- Your objective
All records should be reproduced verbatim.

- Stored entries
****************
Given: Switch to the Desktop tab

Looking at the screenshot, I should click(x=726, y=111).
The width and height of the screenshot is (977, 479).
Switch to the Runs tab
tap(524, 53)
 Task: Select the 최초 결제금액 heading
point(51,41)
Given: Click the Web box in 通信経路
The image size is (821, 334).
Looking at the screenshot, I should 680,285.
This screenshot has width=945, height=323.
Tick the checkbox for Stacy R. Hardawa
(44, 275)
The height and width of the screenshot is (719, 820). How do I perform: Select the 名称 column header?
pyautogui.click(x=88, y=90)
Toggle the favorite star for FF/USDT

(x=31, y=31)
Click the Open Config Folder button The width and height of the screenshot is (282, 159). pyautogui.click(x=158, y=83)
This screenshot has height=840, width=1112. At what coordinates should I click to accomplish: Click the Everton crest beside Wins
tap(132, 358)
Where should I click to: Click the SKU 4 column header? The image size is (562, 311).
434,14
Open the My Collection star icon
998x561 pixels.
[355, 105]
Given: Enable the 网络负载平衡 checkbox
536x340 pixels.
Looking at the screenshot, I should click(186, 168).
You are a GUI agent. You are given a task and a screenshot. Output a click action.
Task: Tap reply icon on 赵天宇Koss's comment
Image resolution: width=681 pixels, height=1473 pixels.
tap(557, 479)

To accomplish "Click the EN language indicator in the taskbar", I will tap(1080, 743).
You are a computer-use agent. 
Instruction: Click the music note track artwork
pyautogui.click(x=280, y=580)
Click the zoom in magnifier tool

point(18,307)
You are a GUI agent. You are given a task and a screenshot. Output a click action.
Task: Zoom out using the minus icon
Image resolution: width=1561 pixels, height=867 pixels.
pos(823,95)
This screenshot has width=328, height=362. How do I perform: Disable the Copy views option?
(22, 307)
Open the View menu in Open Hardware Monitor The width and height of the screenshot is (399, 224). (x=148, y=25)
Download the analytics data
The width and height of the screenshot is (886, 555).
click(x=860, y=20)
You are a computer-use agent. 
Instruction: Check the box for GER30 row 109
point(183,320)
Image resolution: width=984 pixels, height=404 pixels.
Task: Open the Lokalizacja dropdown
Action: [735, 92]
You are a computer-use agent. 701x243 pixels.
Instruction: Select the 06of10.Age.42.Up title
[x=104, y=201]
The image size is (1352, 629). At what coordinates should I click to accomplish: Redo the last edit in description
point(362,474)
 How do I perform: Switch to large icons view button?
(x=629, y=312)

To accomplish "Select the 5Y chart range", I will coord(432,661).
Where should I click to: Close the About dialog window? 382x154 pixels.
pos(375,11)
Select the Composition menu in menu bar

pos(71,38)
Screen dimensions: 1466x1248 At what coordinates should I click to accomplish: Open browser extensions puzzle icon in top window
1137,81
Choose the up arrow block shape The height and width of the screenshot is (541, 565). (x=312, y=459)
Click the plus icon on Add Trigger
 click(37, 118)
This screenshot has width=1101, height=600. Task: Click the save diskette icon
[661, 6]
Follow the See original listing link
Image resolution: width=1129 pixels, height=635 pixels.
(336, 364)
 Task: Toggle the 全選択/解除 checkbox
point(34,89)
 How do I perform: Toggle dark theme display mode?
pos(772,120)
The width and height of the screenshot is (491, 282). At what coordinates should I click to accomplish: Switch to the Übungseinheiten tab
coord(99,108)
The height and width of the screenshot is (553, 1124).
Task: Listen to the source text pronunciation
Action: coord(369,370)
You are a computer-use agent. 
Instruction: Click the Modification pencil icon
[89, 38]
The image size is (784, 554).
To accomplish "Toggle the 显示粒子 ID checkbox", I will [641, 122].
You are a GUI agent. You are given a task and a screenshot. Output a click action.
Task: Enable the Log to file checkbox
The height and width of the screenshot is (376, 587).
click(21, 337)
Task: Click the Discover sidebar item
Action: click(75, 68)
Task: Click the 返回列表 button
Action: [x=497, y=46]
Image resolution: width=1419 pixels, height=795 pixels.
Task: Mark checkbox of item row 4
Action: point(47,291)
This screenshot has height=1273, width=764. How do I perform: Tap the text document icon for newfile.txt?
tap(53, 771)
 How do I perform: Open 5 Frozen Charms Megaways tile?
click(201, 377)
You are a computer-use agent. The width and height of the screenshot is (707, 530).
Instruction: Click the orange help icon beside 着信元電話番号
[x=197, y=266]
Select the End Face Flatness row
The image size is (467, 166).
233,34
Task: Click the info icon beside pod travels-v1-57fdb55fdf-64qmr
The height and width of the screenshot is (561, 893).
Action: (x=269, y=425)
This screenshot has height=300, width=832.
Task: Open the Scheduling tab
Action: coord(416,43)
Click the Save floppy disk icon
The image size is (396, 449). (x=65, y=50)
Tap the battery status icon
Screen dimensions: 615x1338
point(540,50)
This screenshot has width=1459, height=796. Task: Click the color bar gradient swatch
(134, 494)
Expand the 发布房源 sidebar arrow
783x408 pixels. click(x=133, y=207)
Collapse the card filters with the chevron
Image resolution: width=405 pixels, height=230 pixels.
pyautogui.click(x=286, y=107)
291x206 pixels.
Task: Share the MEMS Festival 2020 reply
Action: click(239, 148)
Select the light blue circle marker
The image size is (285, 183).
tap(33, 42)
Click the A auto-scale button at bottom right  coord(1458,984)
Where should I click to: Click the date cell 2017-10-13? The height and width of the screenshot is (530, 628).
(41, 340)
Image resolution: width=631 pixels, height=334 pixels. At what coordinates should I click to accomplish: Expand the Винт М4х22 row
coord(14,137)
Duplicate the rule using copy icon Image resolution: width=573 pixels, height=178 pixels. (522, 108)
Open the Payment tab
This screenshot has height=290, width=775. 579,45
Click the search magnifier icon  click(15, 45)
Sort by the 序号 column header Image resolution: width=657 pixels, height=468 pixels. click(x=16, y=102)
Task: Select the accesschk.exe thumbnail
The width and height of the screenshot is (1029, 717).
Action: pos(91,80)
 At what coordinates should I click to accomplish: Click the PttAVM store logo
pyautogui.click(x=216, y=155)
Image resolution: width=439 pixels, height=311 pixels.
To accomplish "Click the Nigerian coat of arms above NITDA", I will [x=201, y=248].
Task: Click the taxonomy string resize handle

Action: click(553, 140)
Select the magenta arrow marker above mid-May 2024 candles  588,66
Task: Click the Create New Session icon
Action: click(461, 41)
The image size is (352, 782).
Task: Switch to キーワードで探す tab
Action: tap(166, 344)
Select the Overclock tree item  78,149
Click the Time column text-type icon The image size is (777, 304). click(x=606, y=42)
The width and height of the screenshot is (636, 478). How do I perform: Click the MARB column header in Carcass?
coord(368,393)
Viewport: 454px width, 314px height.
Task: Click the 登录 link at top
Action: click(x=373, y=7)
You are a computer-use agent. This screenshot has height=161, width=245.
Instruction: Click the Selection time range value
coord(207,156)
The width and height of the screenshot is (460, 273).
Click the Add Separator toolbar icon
****************
- Expected answer
Given: Switch to the Desktop tab

Looking at the screenshot, I should click(x=726, y=111).
The width and height of the screenshot is (977, 479).
Switch to the Runs tab
tap(524, 53)
 Task: Select the 최초 결제금액 heading
point(51,41)
Given: Click the Web box in 通信経路
The image size is (821, 334).
Looking at the screenshot, I should 680,285.
This screenshot has width=945, height=323.
Tick the checkbox for Stacy R. Hardawa
(44, 275)
The height and width of the screenshot is (719, 820). How do I perform: Select the 名称 column header?
pyautogui.click(x=88, y=90)
Toggle the favorite star for FF/USDT

(x=31, y=31)
Click the Open Config Folder button The width and height of the screenshot is (282, 159). pyautogui.click(x=158, y=83)
This screenshot has height=840, width=1112. At what coordinates should I click to accomplish: Click the Everton crest beside Wins
tap(132, 358)
Where should I click to: Click the SKU 4 column header? The image size is (562, 311).
434,14
Open the My Collection star icon
998x561 pixels.
[355, 105]
Given: Enable the 网络负载平衡 checkbox
536x340 pixels.
Looking at the screenshot, I should click(186, 168).
You are a GUI agent. You are given a task and a screenshot. Output a click action.
Task: Tap reply icon on 赵天宇Koss's comment
Image resolution: width=681 pixels, height=1473 pixels.
tap(557, 479)

To accomplish "Click the EN language indicator in the taskbar", I will tap(1080, 743).
You are a computer-use agent. 
Instruction: Click the music note track artwork
pyautogui.click(x=280, y=580)
Click the zoom in magnifier tool

point(18,307)
You are a GUI agent. You are given a task and a screenshot. Output a click action.
Task: Zoom out using the minus icon
Image resolution: width=1561 pixels, height=867 pixels.
pos(823,95)
This screenshot has width=328, height=362. How do I perform: Disable the Copy views option?
(22, 307)
Open the View menu in Open Hardware Monitor The width and height of the screenshot is (399, 224). (x=148, y=25)
Download the analytics data
The width and height of the screenshot is (886, 555).
click(x=860, y=20)
You are a computer-use agent. 
Instruction: Check the box for GER30 row 109
point(183,320)
Image resolution: width=984 pixels, height=404 pixels.
Task: Open the Lokalizacja dropdown
Action: [735, 92]
You are a computer-use agent. 701x243 pixels.
Instruction: Select the 06of10.Age.42.Up title
[x=104, y=201]
The image size is (1352, 629). At what coordinates should I click to accomplish: Redo the last edit in description
point(362,474)
 How do I perform: Switch to large icons view button?
(x=629, y=312)

To accomplish "Select the 5Y chart range", I will coord(432,661).
Where should I click to: Close the About dialog window? 382x154 pixels.
pos(375,11)
Select the Composition menu in menu bar

pos(71,38)
Screen dimensions: 1466x1248 At what coordinates should I click to accomplish: Open browser extensions puzzle icon in top window
1137,81
Choose the up arrow block shape The height and width of the screenshot is (541, 565). (x=312, y=459)
Click the plus icon on Add Trigger
 click(37, 118)
This screenshot has width=1101, height=600. Task: Click the save diskette icon
[661, 6]
Follow the See original listing link
Image resolution: width=1129 pixels, height=635 pixels.
(336, 364)
 Task: Toggle the 全選択/解除 checkbox
point(34,89)
 How do I perform: Toggle dark theme display mode?
pos(772,120)
The width and height of the screenshot is (491, 282). At what coordinates should I click to accomplish: Switch to the Übungseinheiten tab
coord(99,108)
The height and width of the screenshot is (553, 1124).
Task: Listen to the source text pronunciation
Action: coord(369,370)
You are a computer-use agent. 
Instruction: Click the Modification pencil icon
[89, 38]
The image size is (784, 554).
To accomplish "Toggle the 显示粒子 ID checkbox", I will [641, 122].
You are a GUI agent. You are given a task and a screenshot. Output a click action.
Task: Enable the Log to file checkbox
The height and width of the screenshot is (376, 587).
click(21, 337)
Task: Click the Discover sidebar item
Action: click(75, 68)
Task: Click the 返回列表 button
Action: [x=497, y=46]
Image resolution: width=1419 pixels, height=795 pixels.
Task: Mark checkbox of item row 4
Action: point(47,291)
This screenshot has height=1273, width=764. How do I perform: Tap the text document icon for newfile.txt?
tap(53, 771)
 How do I perform: Open 5 Frozen Charms Megaways tile?
click(201, 377)
You are a computer-use agent. The width and height of the screenshot is (707, 530).
Instruction: Click the orange help icon beside 着信元電話番号
[x=197, y=266]
Select the End Face Flatness row
The image size is (467, 166).
233,34
Task: Click the info icon beside pod travels-v1-57fdb55fdf-64qmr
The height and width of the screenshot is (561, 893).
Action: (x=269, y=425)
This screenshot has height=300, width=832.
Task: Open the Scheduling tab
Action: coord(416,43)
Click the Save floppy disk icon
The image size is (396, 449). (x=65, y=50)
Tap the battery status icon
Screen dimensions: 615x1338
point(540,50)
This screenshot has width=1459, height=796. Task: Click the color bar gradient swatch
(134, 494)
Expand the 发布房源 sidebar arrow
783x408 pixels. click(x=133, y=207)
Collapse the card filters with the chevron
Image resolution: width=405 pixels, height=230 pixels.
pyautogui.click(x=286, y=107)
291x206 pixels.
Task: Share the MEMS Festival 2020 reply
Action: click(239, 148)
Select the light blue circle marker
The image size is (285, 183).
tap(33, 42)
Click the A auto-scale button at bottom right  coord(1458,984)
Where should I click to: Click the date cell 2017-10-13? The height and width of the screenshot is (530, 628).
(41, 340)
Image resolution: width=631 pixels, height=334 pixels. At what coordinates should I click to accomplish: Expand the Винт М4х22 row
coord(14,137)
Duplicate the rule using copy icon Image resolution: width=573 pixels, height=178 pixels. (522, 108)
Open the Payment tab
This screenshot has height=290, width=775. 579,45
Click the search magnifier icon  click(15, 45)
Sort by the 序号 column header Image resolution: width=657 pixels, height=468 pixels. click(x=16, y=102)
Task: Select the accesschk.exe thumbnail
The width and height of the screenshot is (1029, 717).
Action: pos(91,80)
 At what coordinates should I click to accomplish: Click the PttAVM store logo
pyautogui.click(x=216, y=155)
Image resolution: width=439 pixels, height=311 pixels.
To accomplish "Click the Nigerian coat of arms above NITDA", I will [x=201, y=248].
Task: Click the taxonomy string resize handle

Action: click(553, 140)
Select the magenta arrow marker above mid-May 2024 candles  588,66
Task: Click the Create New Session icon
Action: click(461, 41)
The image size is (352, 782).
Task: Switch to キーワードで探す tab
Action: tap(166, 344)
Select the Overclock tree item  78,149
Click the Time column text-type icon The image size is (777, 304). click(x=606, y=42)
The width and height of the screenshot is (636, 478). How do I perform: Click the MARB column header in Carcass?
coord(368,393)
Viewport: 454px width, 314px height.
Task: Click the 登录 link at top
Action: click(x=373, y=7)
You are a computer-use agent. This screenshot has height=161, width=245.
Instruction: Click the Selection time range value
coord(207,156)
The width and height of the screenshot is (460, 273).
Click the Add Separator toolbar icon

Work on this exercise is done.